In 2009, the parts of the four Vs, along with a boiler found during the Kai Iwi deviation construction, were donated to the Feilding and District Steam Rail Society. The parts were stored at the F&DSR depot in the Feilding yard, but now they were scrapped.

In 2018, the remains of two V class locomotives were investigated at Mararoa Junction with a view to recovery and static restoration by the Lumsden Heritage Trust.

During late January 2020, the Lumsden Heritage Trust successfully recovered 1885 V-class 127 from the dump site in the Oreti River after a recovery effort and planning that spanned six years. They had also wanted to recover V-class 126, but in the words of the Lumsden Heritage Trust, logistics got the better of them on the day, despite a mammoth effort. No. 127's recovered locomotive and tender are sitting on their wheels and bogies on a specially built siding at the Lumsden Railway Precinct.
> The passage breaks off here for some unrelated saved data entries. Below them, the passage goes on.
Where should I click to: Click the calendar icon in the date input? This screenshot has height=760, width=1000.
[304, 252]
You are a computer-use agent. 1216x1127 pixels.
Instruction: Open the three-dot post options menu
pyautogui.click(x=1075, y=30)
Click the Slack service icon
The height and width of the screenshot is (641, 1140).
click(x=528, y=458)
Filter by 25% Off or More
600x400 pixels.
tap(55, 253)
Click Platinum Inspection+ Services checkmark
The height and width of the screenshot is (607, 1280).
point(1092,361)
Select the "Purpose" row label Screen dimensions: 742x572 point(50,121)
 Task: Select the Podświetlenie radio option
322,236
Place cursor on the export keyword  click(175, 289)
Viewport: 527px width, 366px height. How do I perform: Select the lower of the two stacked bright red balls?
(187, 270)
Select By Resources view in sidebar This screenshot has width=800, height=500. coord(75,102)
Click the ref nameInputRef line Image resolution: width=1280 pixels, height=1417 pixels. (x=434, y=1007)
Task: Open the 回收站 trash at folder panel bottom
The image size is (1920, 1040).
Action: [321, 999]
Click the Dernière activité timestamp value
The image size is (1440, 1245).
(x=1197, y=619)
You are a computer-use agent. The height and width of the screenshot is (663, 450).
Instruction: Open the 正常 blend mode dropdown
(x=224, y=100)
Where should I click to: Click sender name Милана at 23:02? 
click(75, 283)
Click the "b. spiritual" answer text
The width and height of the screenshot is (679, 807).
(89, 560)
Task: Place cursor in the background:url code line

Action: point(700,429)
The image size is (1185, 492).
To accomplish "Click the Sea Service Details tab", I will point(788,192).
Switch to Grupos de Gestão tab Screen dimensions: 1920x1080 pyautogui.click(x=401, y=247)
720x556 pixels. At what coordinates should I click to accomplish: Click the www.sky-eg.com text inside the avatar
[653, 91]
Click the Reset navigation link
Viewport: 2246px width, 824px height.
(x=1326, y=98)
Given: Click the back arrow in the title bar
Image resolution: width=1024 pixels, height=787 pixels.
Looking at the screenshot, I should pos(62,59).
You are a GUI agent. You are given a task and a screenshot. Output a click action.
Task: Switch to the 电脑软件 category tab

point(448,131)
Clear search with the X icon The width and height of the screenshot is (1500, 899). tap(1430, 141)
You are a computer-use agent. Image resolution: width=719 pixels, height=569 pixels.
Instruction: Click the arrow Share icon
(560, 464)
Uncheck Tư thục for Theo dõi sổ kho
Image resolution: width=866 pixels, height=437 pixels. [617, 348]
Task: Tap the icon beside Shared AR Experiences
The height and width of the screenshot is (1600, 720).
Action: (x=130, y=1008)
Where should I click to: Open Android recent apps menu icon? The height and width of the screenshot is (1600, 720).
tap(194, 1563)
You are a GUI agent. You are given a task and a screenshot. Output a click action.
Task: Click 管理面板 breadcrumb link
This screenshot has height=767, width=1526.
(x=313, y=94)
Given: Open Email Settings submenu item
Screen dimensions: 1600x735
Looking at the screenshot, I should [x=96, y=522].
Then on Wednesday 26 February 2020, the Trust commenced a second attempt at recovering V-class No. 126. Learning from the first attempt they first winched 126 and tender closer to the river bank and onto gravel prior to re-attempting the lift, which was reported as being easier than lifting 127. The recovery of the two V-class locomotives has garnered media attention as far away as the UK and the Trust's Lumsden base has seen an influx of interested tourists and visitors.